### PAGE TEXT
Ed Rosenthal, a medical marijuana activist from Oakland, was convicted in January on three felony counts of violating federal drug and conspiracy laws.  Throughout the trial, U.S. District Judge Charles Breyer refused to allow jurors to know that Rosenthal was warehousing medical marijuana, intended to treat sick Bay Area residents … and legally permissible under California’s Proposition 215.  The jurors, left willfully ignorant of Mr. Rosenthal’s legal activities, convicted the 58-year-old on all three counts.  He faces up to 85 years in jail.

More than two dozen House members have introduced a bill which might prevent future Ed Rosenthal-style prosecutions.  If the so-called Truth in Trials Act (H.R. 1717) passes both houses of Congress, future Ed Rosenthals will have a fighting chance in court.  The bill would amend federal law to allow defendants arrested on marijuana charges to introduce evidence that their activities “were performed in compliance with state law regarding the medical use of marijuana.”

Excuse me, but why does it take an Act of Congress (as the saying goes) to allow evidence to be admitted in a trial?

The jurors were also outraged:  Five of them called a press conference to apologize and call for a new trial after learning of the withheld evidence.

The Election:

This information popped up during a search for information on either a lawsuit or criminal charges (or the lack either) concerning violations of the Hatch Act by the Office of National Drug Control Policy and its director, drug czar John Walters.  The Hatch Act, originally enacted in 1887, bars federal employees from carrying out certain campaign-related activities.  Walters crisscrossed the country in the months leading up to the November 2002 elections, making stops in many states to campaign against marijuana reform efforts.

The Marijuana Policy Project, which initiated the one of the ballot questions that Walters opposed, filed a complaint in December with the U.S. Office of Special Counsel, an independent federal investigator and prosecutor.  And now it seems that any news on it has gone silent.  Not a single item on the Web about anything other than the initial filing.

This opinion piece on Hutchinson and Walters gives some background about their extreme anti-drug stances.  (Hutchinson was also named as a violator of the Hatch Act, but doesn’t not seem to be included in the suit.)  One item that jumped out was that in 1999 Hutchinson “proposed Congress amend the Hatch Act … so that federal monies could be used specifically to influence voters to reject state drug-law-reform initiatives.”  No plausible denial about ignorance of the law there.

### DATA EXTRACT

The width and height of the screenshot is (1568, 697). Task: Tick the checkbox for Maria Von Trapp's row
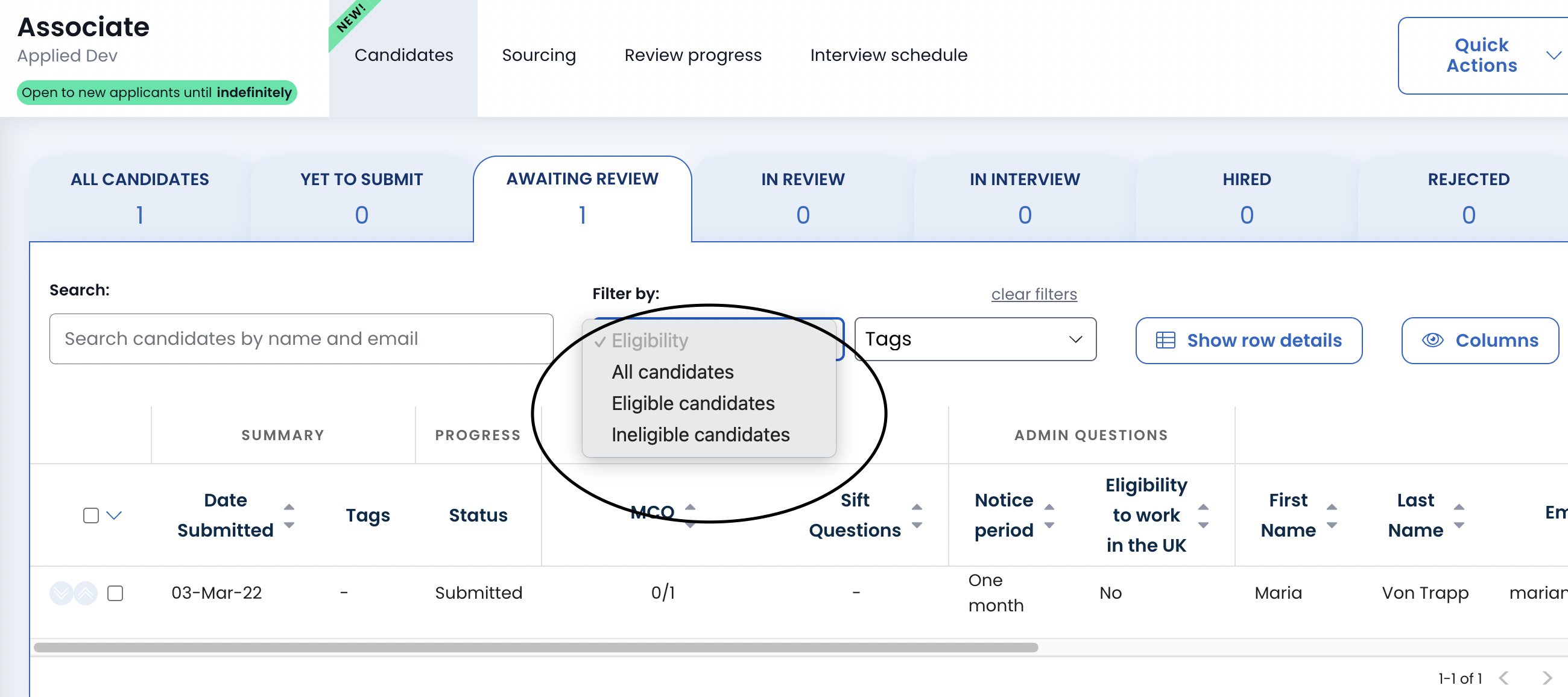(115, 593)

### ABOUT THIS TASK
Answer these questions about the text on medical marijuana and the Hatch Act:
(a) On how many felony counts was Ed Rosenthal convicted?
(b) What bill number does the Truth in Trials Act carry?
(c) In what year was the Hatch Act originally enacted?

### RESPONSE TO THE TASK
(a) Three
(b) H.R. 1717
(c) 1887